Fizeram tantos cortes no tempo de PPC q até dói e nem é bom lembrar. E todos esses cortes são uma gota comparado com os prejuízos q deram as banquetas já somam 24,5 mil milhões de €! E a SCML em vez de se dedicar simplesmente para as funções para q foi criada, vai dilapidar 200 milhões de €!

UM AUTENTICO DISPARATE Há 1 semana

ISTO OU ANDA TUDO MALUCO OU ENTÃO NÃO SEI, A SANTA CASA ENTRAR NO MONTEPIO, UM BANCO QUE JÁ ESTEVE OU ESTÁ FALIDO, ISTO NÃO PODE ACONTECER, TEM QUE HAVER INTERESSES DE ALGUÉM, ENTÃO ONDE ESTÁ O PRESIDENTE ? OU FAZ OUVIDOS DE MARCADOR OU É FARINHA DO MESMO SACO, ISTO É REVOLTANTE

A maior borrada do séc. 21! Há 1 semana

Estava convencido q a SCML era para amparar os pobres e necessitados, afinal enganei-me, é para amparar os bancos para os gestores (des)gerirem!
Dos bancos estão a maioria q investe na bolsa escaldados até ao tutano!
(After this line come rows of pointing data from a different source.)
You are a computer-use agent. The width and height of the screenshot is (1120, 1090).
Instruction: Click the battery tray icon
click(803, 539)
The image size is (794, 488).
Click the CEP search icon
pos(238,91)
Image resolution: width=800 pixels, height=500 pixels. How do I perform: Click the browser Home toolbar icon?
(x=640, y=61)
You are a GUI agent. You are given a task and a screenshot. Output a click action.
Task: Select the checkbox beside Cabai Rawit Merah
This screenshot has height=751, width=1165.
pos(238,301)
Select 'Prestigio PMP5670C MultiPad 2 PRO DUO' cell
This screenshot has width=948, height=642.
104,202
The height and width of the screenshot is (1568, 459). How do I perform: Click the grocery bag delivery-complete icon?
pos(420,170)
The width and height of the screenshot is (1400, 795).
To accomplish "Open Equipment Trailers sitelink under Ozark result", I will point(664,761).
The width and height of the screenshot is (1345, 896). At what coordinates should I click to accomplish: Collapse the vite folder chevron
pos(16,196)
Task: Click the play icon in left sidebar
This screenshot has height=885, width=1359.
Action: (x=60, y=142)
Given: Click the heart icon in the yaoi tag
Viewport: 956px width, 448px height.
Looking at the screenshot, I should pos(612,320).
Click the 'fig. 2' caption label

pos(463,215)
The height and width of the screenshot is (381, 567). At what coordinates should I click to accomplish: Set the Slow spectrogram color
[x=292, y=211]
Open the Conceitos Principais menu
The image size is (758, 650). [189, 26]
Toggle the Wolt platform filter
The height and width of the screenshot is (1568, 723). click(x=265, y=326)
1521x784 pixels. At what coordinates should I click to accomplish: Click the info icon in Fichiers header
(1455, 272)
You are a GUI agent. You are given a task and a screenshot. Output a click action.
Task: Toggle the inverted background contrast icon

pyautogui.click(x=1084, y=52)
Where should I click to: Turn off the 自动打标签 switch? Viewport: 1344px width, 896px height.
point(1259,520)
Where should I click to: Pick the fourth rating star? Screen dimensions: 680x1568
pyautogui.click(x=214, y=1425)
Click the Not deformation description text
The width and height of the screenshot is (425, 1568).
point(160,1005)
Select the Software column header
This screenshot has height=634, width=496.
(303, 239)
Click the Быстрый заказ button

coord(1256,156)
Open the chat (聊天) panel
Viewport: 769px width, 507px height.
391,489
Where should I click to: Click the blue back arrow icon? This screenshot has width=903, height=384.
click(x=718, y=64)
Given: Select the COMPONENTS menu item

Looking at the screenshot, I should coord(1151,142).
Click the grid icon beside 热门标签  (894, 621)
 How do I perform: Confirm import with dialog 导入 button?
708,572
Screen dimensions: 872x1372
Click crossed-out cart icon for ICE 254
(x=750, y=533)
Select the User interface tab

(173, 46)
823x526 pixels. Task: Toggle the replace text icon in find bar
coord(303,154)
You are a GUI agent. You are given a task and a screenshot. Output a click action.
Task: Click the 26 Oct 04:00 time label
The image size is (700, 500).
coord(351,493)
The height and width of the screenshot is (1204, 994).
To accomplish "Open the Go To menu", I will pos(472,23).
A desconfiança foi total!

Tem de haver luvas para esta negociata fedorenta! Há 1 semana

Os políticos q insistem nesta negociata (meio Preto incluído) deviam pagar do seu bolso caso o negócio desse para o torto (cenário muito provável). Se fosse bom negócio não faltariam investidores privados! Assim o Montepio necessita de capital fresco e Zás, vai à SCML surripiar e enganar os burros!